• **Records for this exercise**:
= = =

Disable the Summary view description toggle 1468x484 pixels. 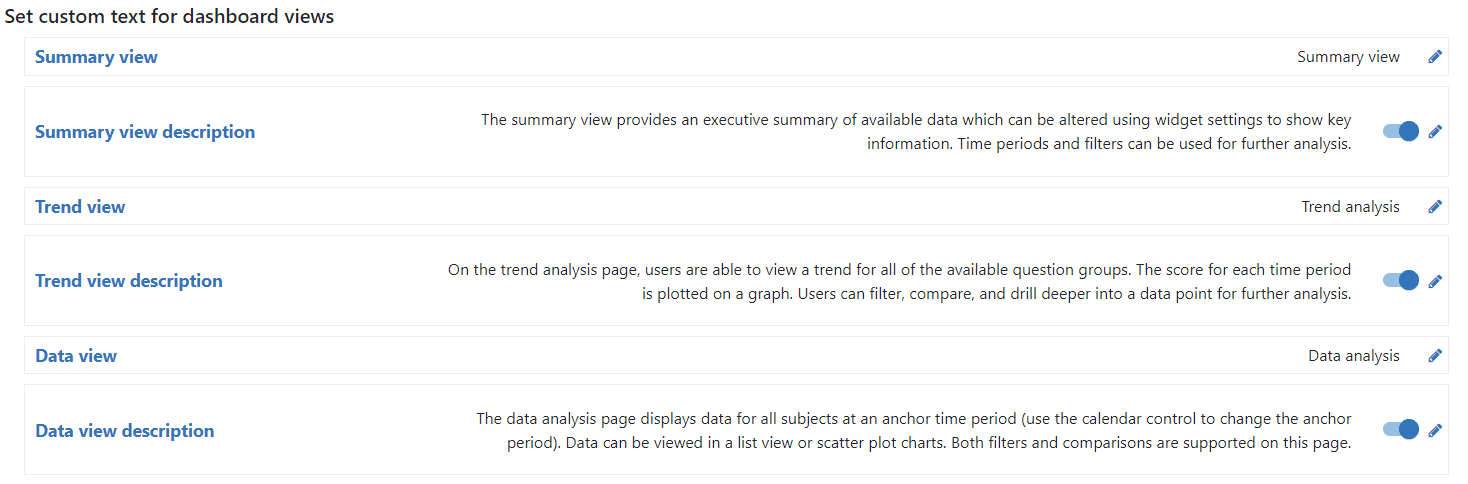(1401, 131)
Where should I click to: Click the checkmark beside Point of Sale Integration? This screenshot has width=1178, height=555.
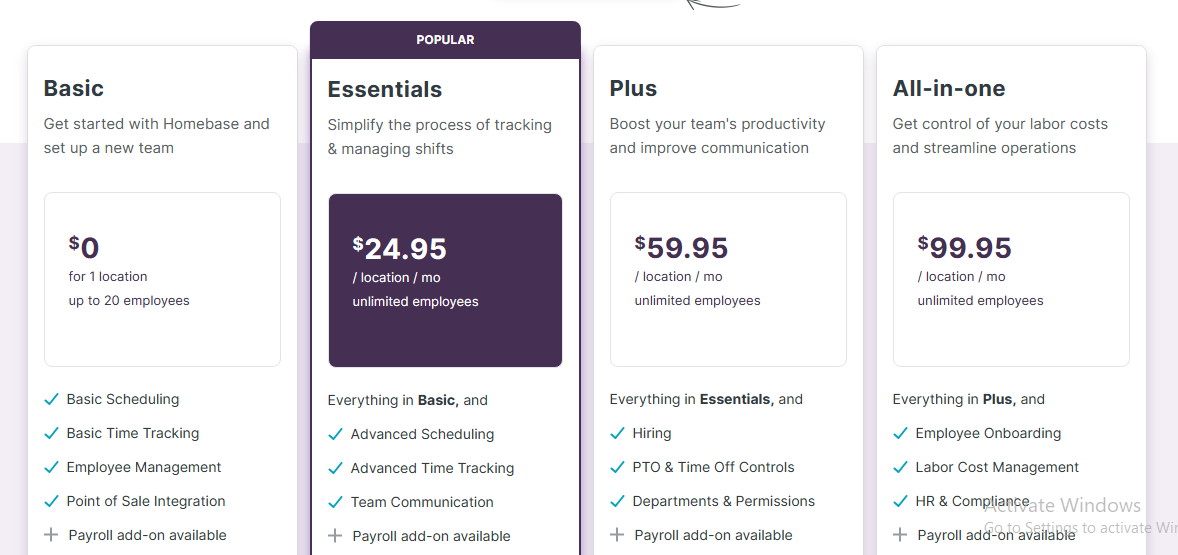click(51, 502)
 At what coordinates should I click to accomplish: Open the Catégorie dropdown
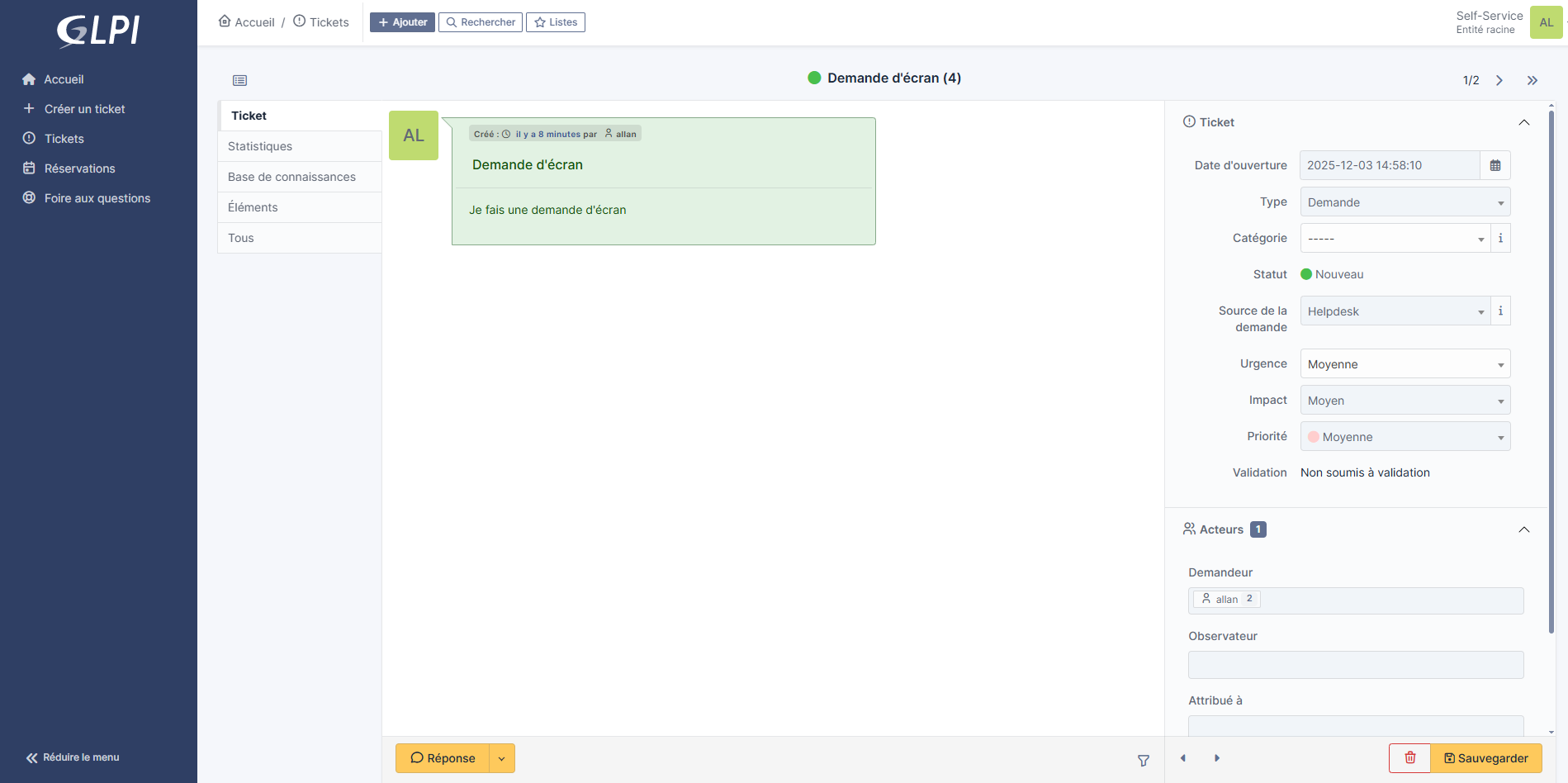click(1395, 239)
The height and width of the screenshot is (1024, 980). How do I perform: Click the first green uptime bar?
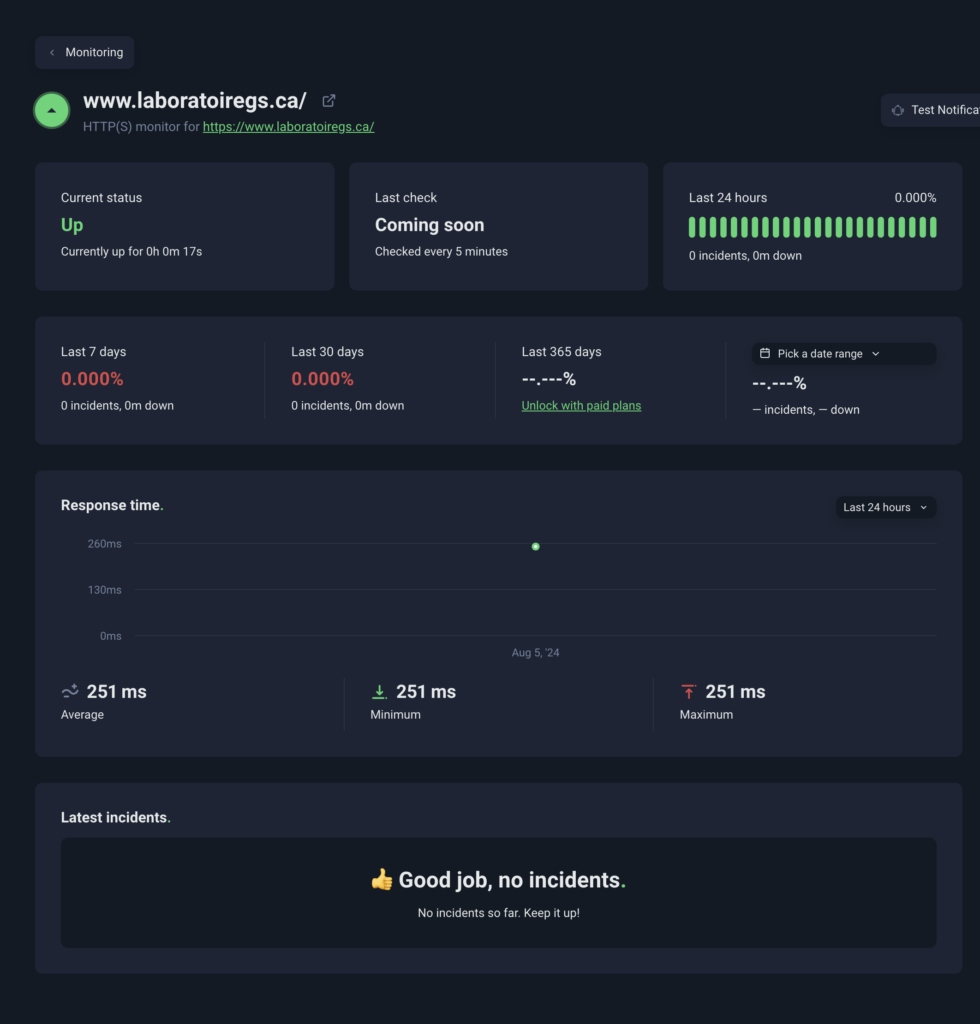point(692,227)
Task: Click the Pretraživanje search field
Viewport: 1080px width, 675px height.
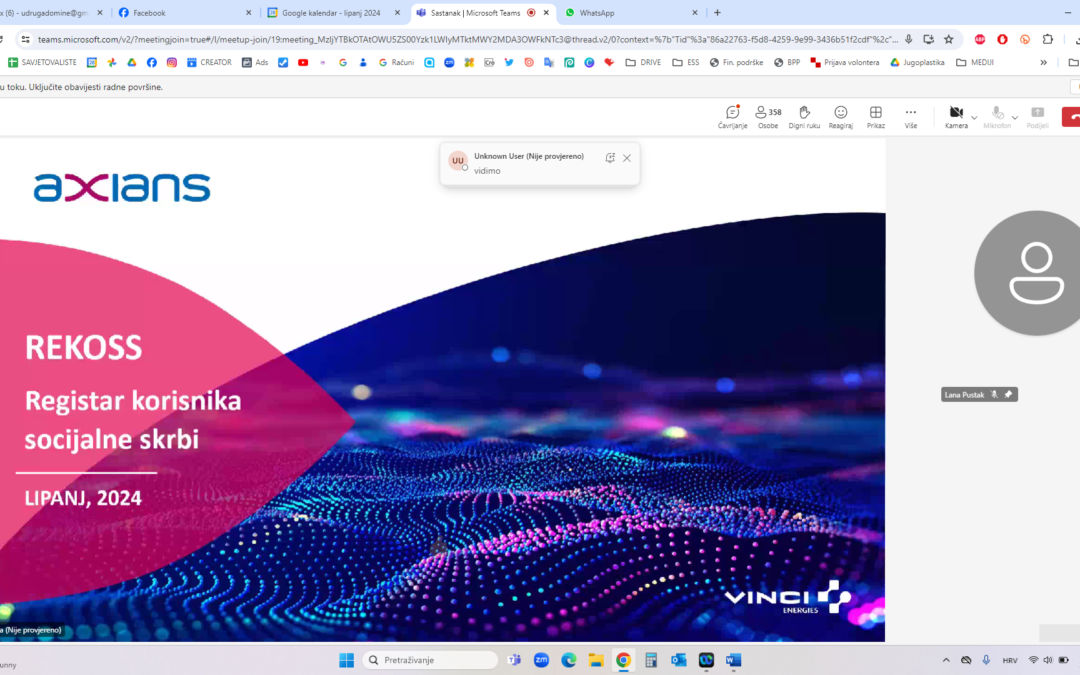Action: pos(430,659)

= = =

• **Assigned task**:
All that is required is the lines from the line containing "At what coordinates" through the end of the records above, copied exactly, and none of the pictures.

• **Answer section**:
 At what coordinates should I click to accomplish: Open the Catégorie dropdown
click(1395, 239)
The height and width of the screenshot is (1024, 980). How do I perform: Click the first green uptime bar?
point(692,227)
Task: Click the Pretraživanje search field
Viewport: 1080px width, 675px height.
Action: pos(430,659)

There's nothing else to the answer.